Source document →
** START **
Need some information regarding scrutiny

I need some help regarding scrutiny I had a controller fail which I think was related to this information here LSI9305vs9300 hardware I believe that I may need to update my 9305-24i firmware to the latest version as indicated.
In the meantime I have replaced the card with a spare but… I can not clear the failure data from scrutiny, its not that the disks failed, it was the controller and now on the new controller they have passed a script and a zpool status shows them as being perfectly fine.
I tried removing scrutiny and the associated database system through the Apps section but it still seemed to keep the data when I re installed scrutiny.. What do i do? BTW drives also pass with smartctl.

Should have mentioned 25.10.0 Goldeye

Additional I have just found out scrutiny is reporting incorrect values for my Seagate EXOS drives, see this link for details https://www.disktuna.com/seagate-raw-smart-attributes-to-error-convertertest/#4295032833
Im not suffering 8 billion plus command timeouts I have had 2 in 131072 odd reads due to a controller failure - I have reported this bug to the scrutiny dev team.

Incidently scrutiny needs a button that records a new baseline for the drives so it can actually be useful at the moment it is saying these drives have exceeded there failure thresh hold when my understanding is they have not.

Last I heard, Scrutiny is unmaintained. It was a point of concern with the recent discussions about TrueNAS removing SMART checks and telling users to just install Scrutiny.
** END **
Collected data →
** START **
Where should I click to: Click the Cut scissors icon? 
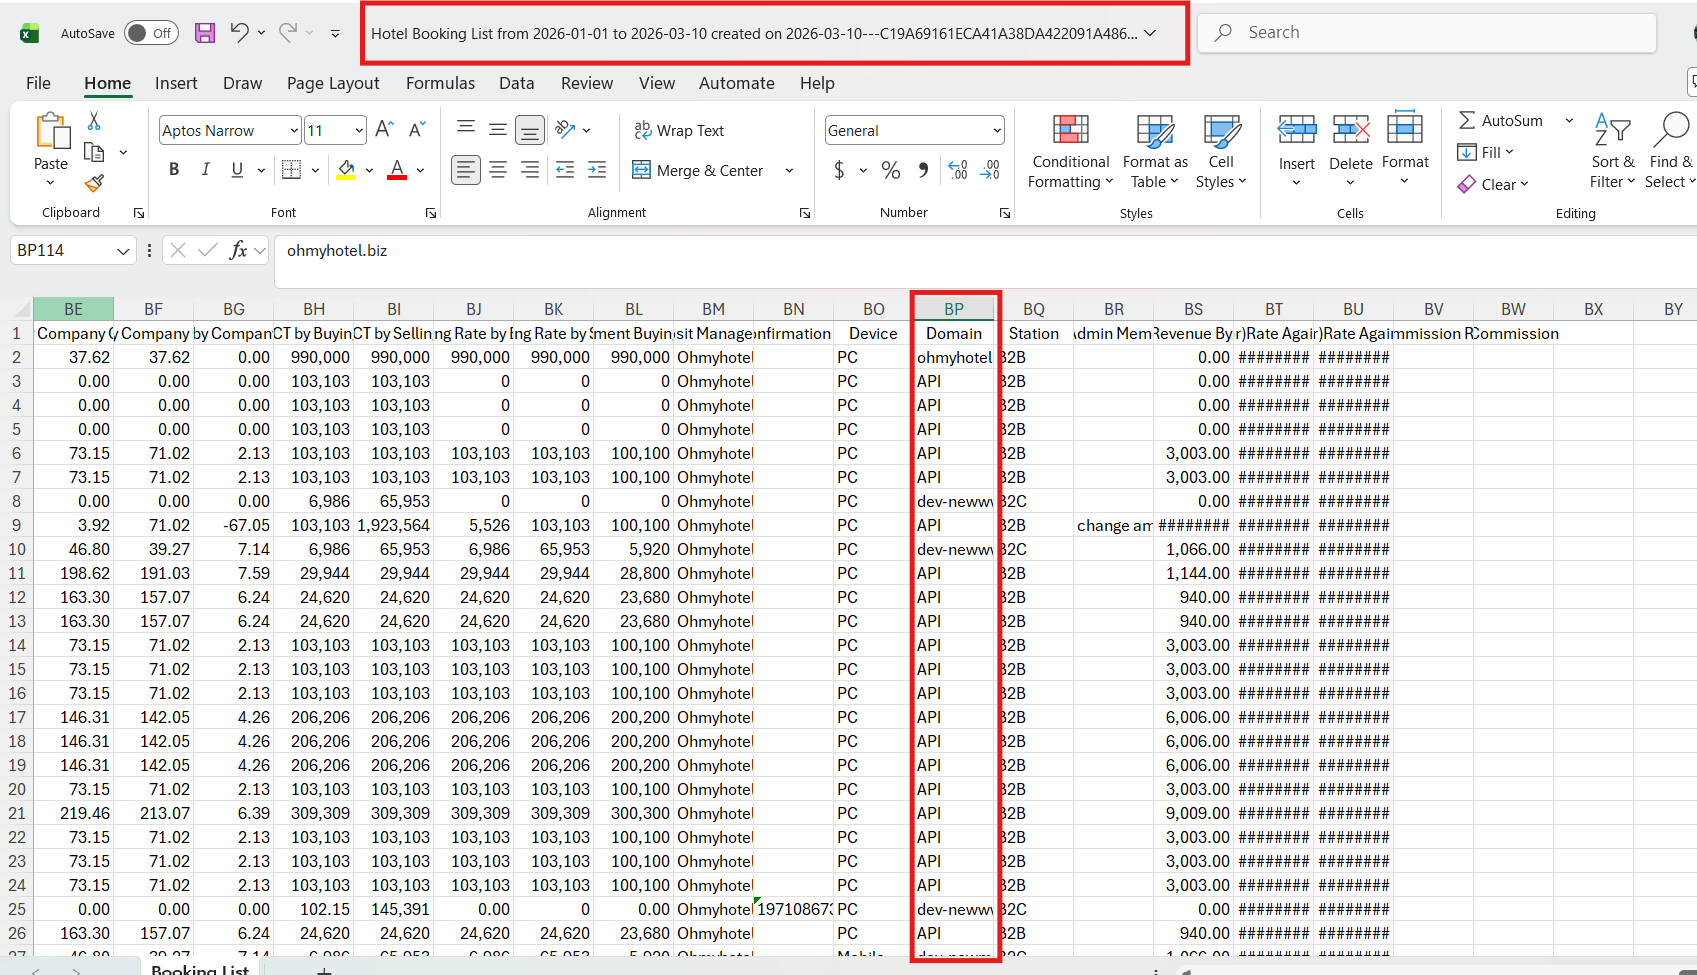[x=94, y=121]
** END **
Given request →
In the Scrutiny forum thread, which version did the person asking for help say they should have mentioned?

Full answer →
25.10.0 Goldeye